Convencido de que tenía que haber más información sobre un tema tan importante, Gonzalo buscó entre los documentos restantes, pero todo el montón era basura, tan poco valioso como los cupones de pizzas que habían echado por la ranura del correo. Justificantes de gastos y logística administrativa. Algunas reprimendas por gastar demasiado respondían a peticiones de fondos quejumbrosas. El toma y daca habitual entre la central y cualquier oficina regional, fuese el producto zapatos o secretos.

La nota era lo único importante de toda la bolsa, así que Gonzalo volvió a leerla, por si había pasado algo por alto la primera vez. La lista de destinatarios seguía intrigándole. Negó con la cabeza, pensando que sería mejor que encendiera el fuego. Pasara lo que pasase, parecía un buen momento para mantenerse al margen.
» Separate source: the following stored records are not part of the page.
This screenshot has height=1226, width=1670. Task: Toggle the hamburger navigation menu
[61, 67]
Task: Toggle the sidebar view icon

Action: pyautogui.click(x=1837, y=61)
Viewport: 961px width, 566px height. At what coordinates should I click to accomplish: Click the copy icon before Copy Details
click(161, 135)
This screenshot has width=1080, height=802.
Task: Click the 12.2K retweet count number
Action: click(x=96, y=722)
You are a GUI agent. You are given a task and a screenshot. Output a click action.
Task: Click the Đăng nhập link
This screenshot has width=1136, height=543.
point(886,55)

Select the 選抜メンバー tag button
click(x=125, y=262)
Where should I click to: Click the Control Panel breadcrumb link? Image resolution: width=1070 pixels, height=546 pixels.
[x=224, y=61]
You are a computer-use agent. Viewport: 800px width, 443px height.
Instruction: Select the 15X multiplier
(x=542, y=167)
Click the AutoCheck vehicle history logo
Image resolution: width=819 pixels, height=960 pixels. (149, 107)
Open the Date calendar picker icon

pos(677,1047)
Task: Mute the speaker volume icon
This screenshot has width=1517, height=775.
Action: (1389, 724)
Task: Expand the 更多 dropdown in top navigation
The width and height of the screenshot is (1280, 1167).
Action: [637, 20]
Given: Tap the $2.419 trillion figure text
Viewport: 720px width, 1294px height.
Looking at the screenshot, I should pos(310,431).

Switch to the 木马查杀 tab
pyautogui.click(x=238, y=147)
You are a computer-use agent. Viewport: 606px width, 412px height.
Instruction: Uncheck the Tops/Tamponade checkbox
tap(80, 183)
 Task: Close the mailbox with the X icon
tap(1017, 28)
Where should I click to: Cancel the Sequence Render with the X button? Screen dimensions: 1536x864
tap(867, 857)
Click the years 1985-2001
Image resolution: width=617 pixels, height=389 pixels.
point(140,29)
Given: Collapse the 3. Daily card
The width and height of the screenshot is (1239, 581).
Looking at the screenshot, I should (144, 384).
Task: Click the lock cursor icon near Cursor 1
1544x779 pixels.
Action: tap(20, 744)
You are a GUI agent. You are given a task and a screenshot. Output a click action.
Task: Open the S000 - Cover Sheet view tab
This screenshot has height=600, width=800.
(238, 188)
Pero no pudo, debido al mensaje que llegó al día siguiente por la mañana en onda corta. Cada dos días, como la aguja disparada de un sismógrafo. Y el segundo era tan inquietante como el primero, a su modo:

Peregrino en nido. Organice reunión. Máxima urgencia. Más detalles

Puma.

Gonzalo solía borrar los mensajes en cuanto los leía. Dejó aquél en la pantalla varios minutos, mientras caminaba de un lado a otro de la cocina y conectaba la cafetera. Encendió un cigarrillo y volvió para echar una segunda ojeada. Pulsó la tecla Borrar, pero sólo una vez, y recuperó el mensaje para hacer una última lectura, aunque sólo fuese para convencerse de que no era un espejismo, un fallo.

Peregrino era un nombre que representaba uno de sus triunfos más interesantes y sus fracasos más estrepitosos, aunque sus superiores mantenían una idea optimista de la operación. Había esperado mucho tiempo la oportunidad de rescatar algo del naufragio, por lo que en ese sentido estaba satisfecho. Pero qué extraño que Peregrino hubiese vuelto a su percha original, o «nido», como decía el mensaje. Tal vez los detalles, que llegarían pronto al buzón Puma, aclarasen las circunstancias de tan misterioso suceso.